Vote against the GOP this November
Amid the carnage of Republican misrule in Washington, there is this glimmer of good news: The family-shredding policy along the southern border, the most telegenic recent example of misrule, clarified something. Occurring less than 140 days before elections that can reshape Congress, the policy has given independents and temperate Republicans — these are probably expanding and contracting cohorts, respectively — fresh if redundant evidence for the principle by which they should vote.
The principle: The congressional Republican caucuses must be substantially reduced. So substantially that their remnants, reduced to minorities, will be stripped of the Constitution’s Article I powers that they have been too invertebrate to use against the current wielder of Article II powers. They will then have leisure time to wonder why they worked so hard to achieve membership in a legislature whose unexercised muscles have atrophied because of people like them.
Consider the melancholy example of House Speaker Paul D. Ryan (Wis.), who wagered his dignity on the patently false proposition that it is possible to have sustained transactions with today’s president, this Vesuvius of mendacities, without being degraded. In Robert Bolt’s play “A Man for All Seasons,” Thomas More, having angered Henry VIII, is on trial for his life. When Richard Rich, whom More had once mentored, commits perjury against More in exchange for the office of attorney general for Wales, More says: “Why, Richard, it profits a man nothing to give his soul for the whole world . . . But for Wales!” Ryan traded his political soul for . . . a tax cut. He who formerly spoke truths about the accelerating crisis of the entitlement system lost everything in the service of a president pledged to preserve the unsustainable status quo.

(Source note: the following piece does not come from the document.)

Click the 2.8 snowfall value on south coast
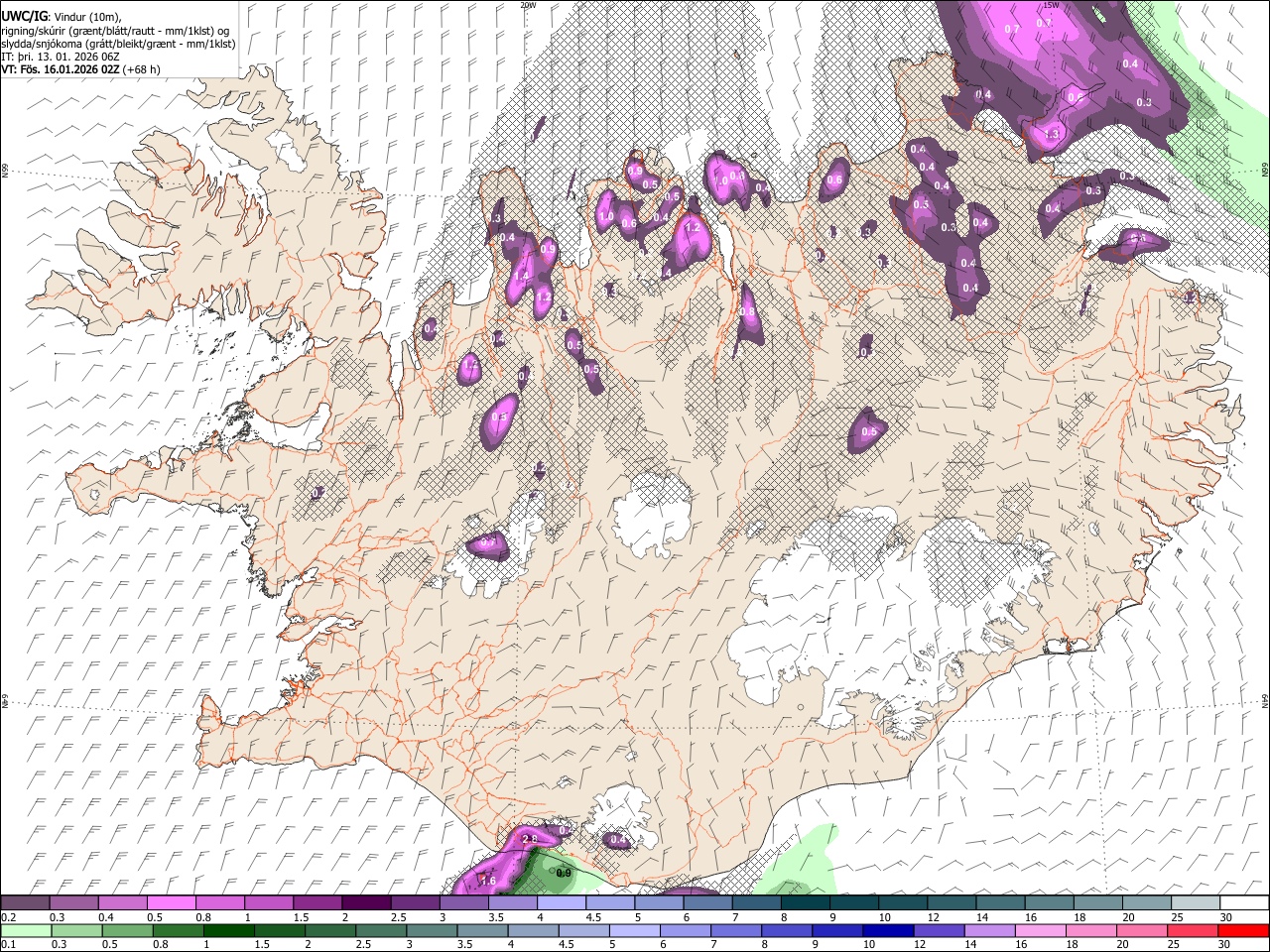coord(529,840)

Ryan and many other Republicans have become the president’s poodles, not because James Madison’s system has failed but because today’s abject careerists have failed to be worthy of it. As explained in Federalist 51: “Ambition must be made to counteract ambition. The interest of the man must be connected with the constitutional rights of the place.” Congressional Republicans (congressional Democrats are equally supine toward Democratic presidents) have no higher ambition than to placate this president. By leaving dormant the powers inherent in their institution, they vitiate the Constitution’s vital principle: the separation of powers.

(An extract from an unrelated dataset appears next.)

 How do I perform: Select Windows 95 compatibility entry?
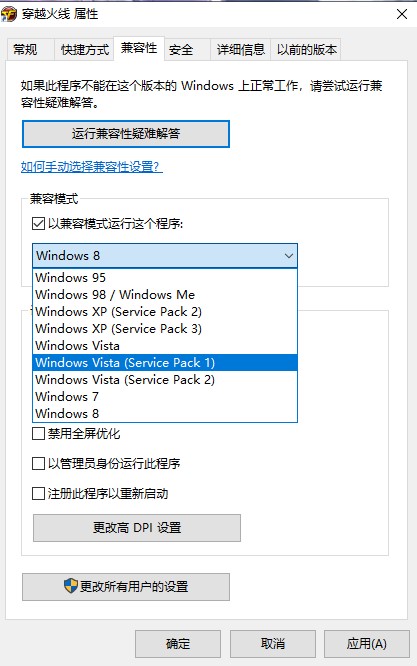[165, 277]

Recently Sen. Bob Corker, the Tennessee Republican who is retiring , became an exception that illuminates the depressing rule. He proposed a measure by which Congress could retrieve a small portion of the policymaking power that it has, over many decades and under both parties, improvidently delegated to presidents. Congress has done this out of sloth and timidity — to duck hard work and risky choices. Corker’s measure would have required Congress to vote to approve any trade restrictions imposed in the name of “national security.” All Senate Republicans worthy of the conservative label that all Senate Republicans flaunt would privately admit that this is conducive to sound governance and true to the Constitution’s structure. But the Senate would not vote on it — would not allow it to become just the second amendment voted on this year .
This is because the amendment would have peeved the easily peeved president. The Republican-controlled Congress, which waited for Trump to undo by unilateral decree the border folly they could have prevented by actually legislating, is an advertisement for the unimportance of Republican control.

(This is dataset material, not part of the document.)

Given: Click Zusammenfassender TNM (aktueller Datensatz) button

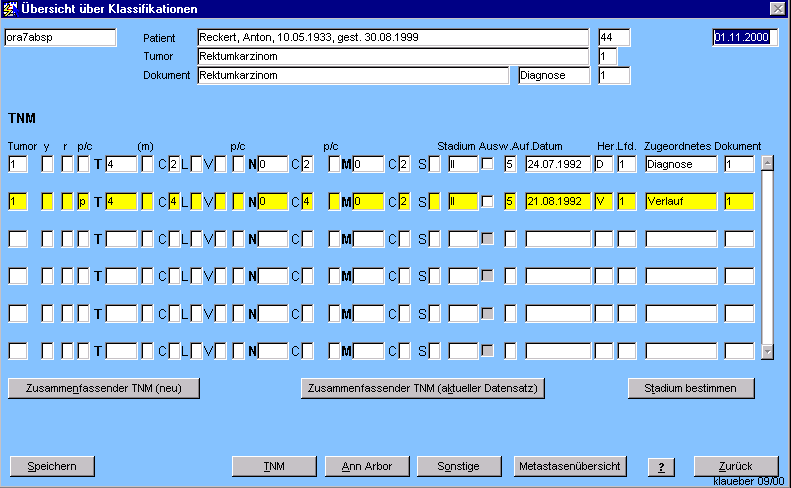Looking at the screenshot, I should coord(422,388).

The Trump whisperer regarding immigration is Stephen Miller, 32, whose ascent to eminence began when he became the Savonarola of Santa Monica High School . Corey Lewandowski, a Trump campaign official who fell from the king’s grace but is crawling back (he works for Vice President Pence’s political action committee), recently responded on Fox News to the story of a 10-year-old girl with Down syndrome taken from her parents at the border. Lewandowski replied: “Wah, wah.” Meaningless noise is this administration’s appropriate libretto because, just as a magnet attracts iron filings, Trump attracts, and is attracted to, louts.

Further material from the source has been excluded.